=== WHAT YOU HAVE TO DO ===
Rewrite the lines below, starting at the line containing "You are a computer-use" and ending at the last of them, both ends included. Keep the requests and multiply each coordinate in the answers by 0.25, rounding to whole numbers with halves rounded up, and leave out the pictures.

-------------------------

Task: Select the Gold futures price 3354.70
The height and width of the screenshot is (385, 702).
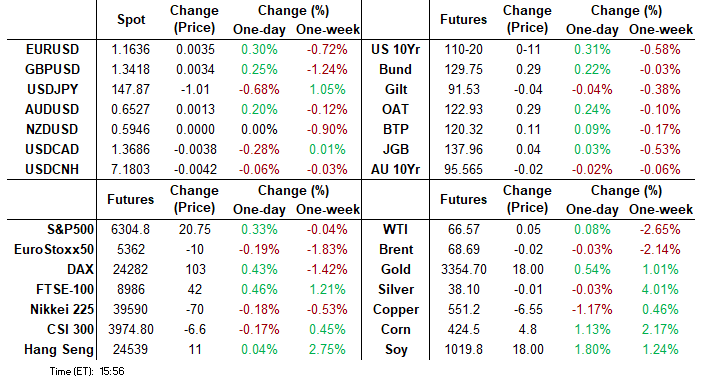Action: 463,270
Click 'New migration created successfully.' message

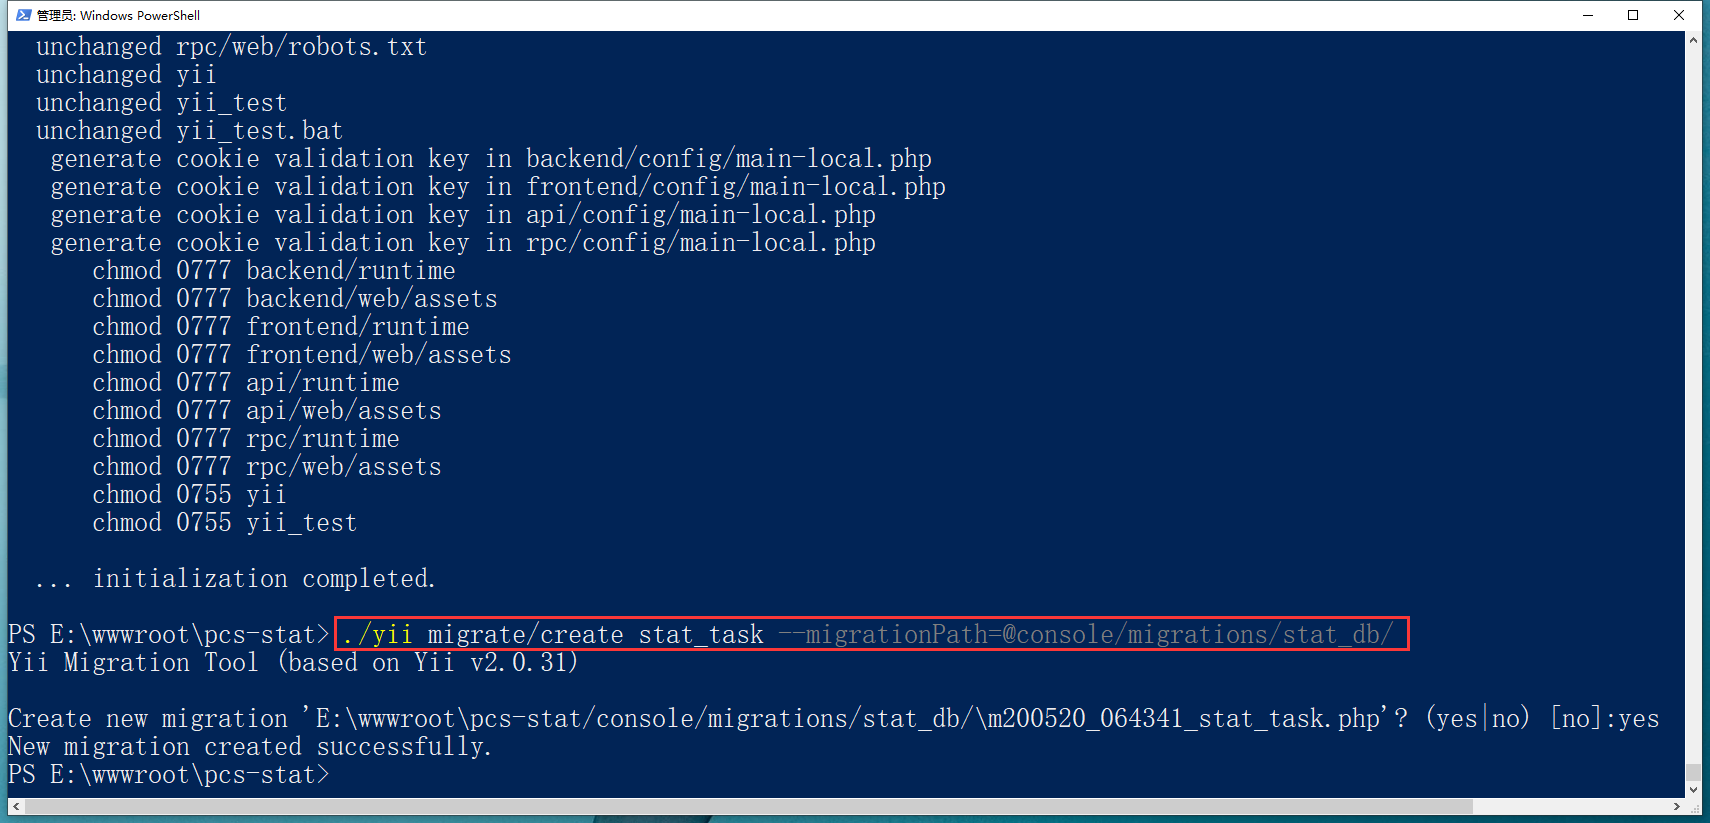[x=249, y=747]
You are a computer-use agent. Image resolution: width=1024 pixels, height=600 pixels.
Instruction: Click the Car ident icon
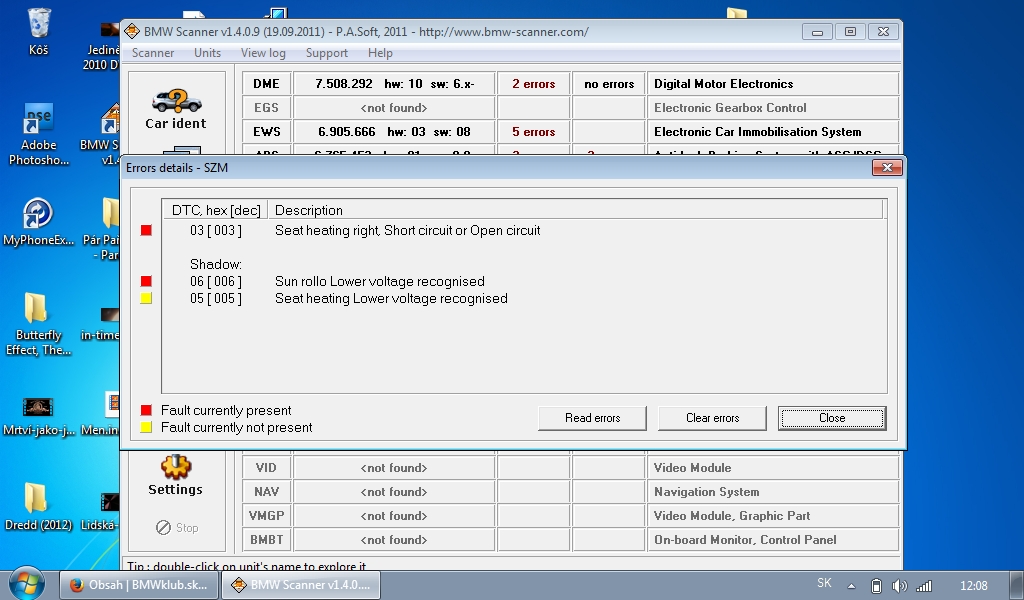(175, 103)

-------------------------

=== THE COMPLETED TASK ===
You are a computer-use agent. Image resolution: width=1024 pixels, height=600 pixels.
Instruction: Click the Car ident icon
(44, 26)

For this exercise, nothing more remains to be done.